• [INSTRUCTIONS FOR THE TASK]: Reproduce the text of every item below word for word, leaving out the pictures.

• [GIVEN DATA]:
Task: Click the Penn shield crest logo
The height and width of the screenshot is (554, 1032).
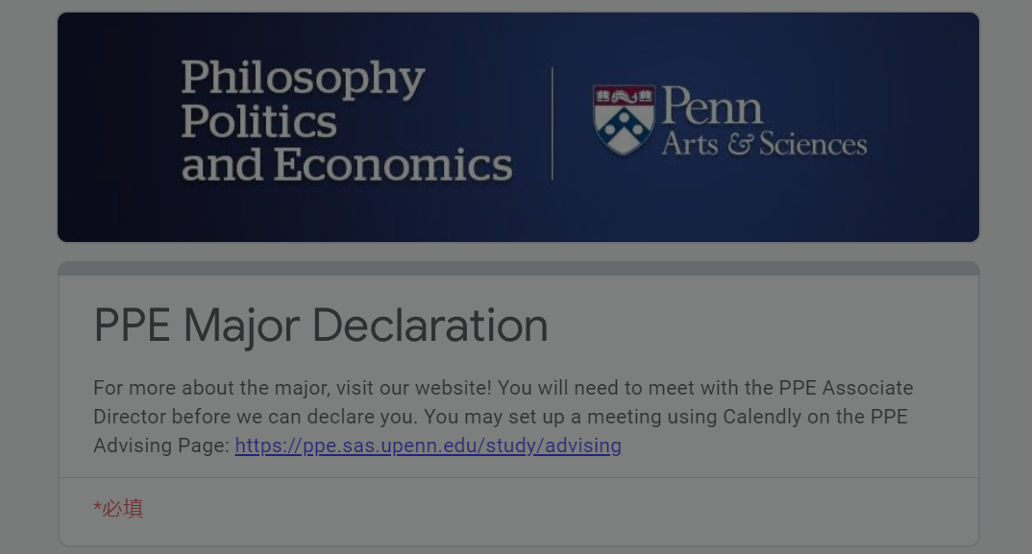Action: tap(624, 121)
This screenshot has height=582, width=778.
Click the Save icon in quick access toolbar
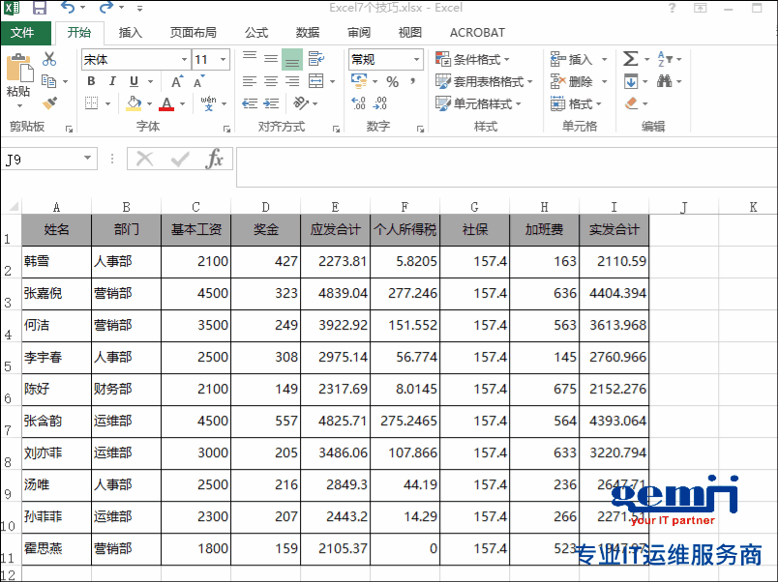point(40,9)
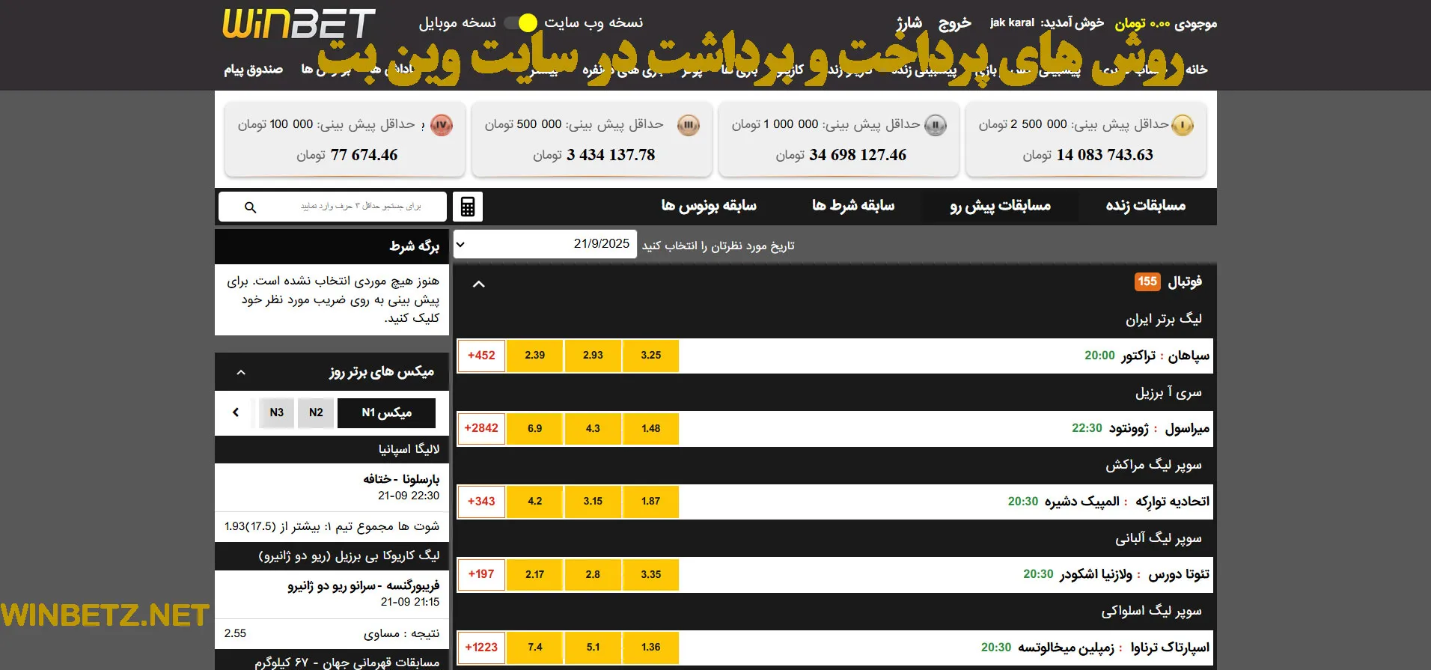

• [THE RESULT]:
Task: Click the Penn shield crest logo
The height and width of the screenshot is (554, 1032).
Action: tap(624, 121)
This screenshot has height=582, width=778.
Click the Save icon in quick access toolbar
point(40,9)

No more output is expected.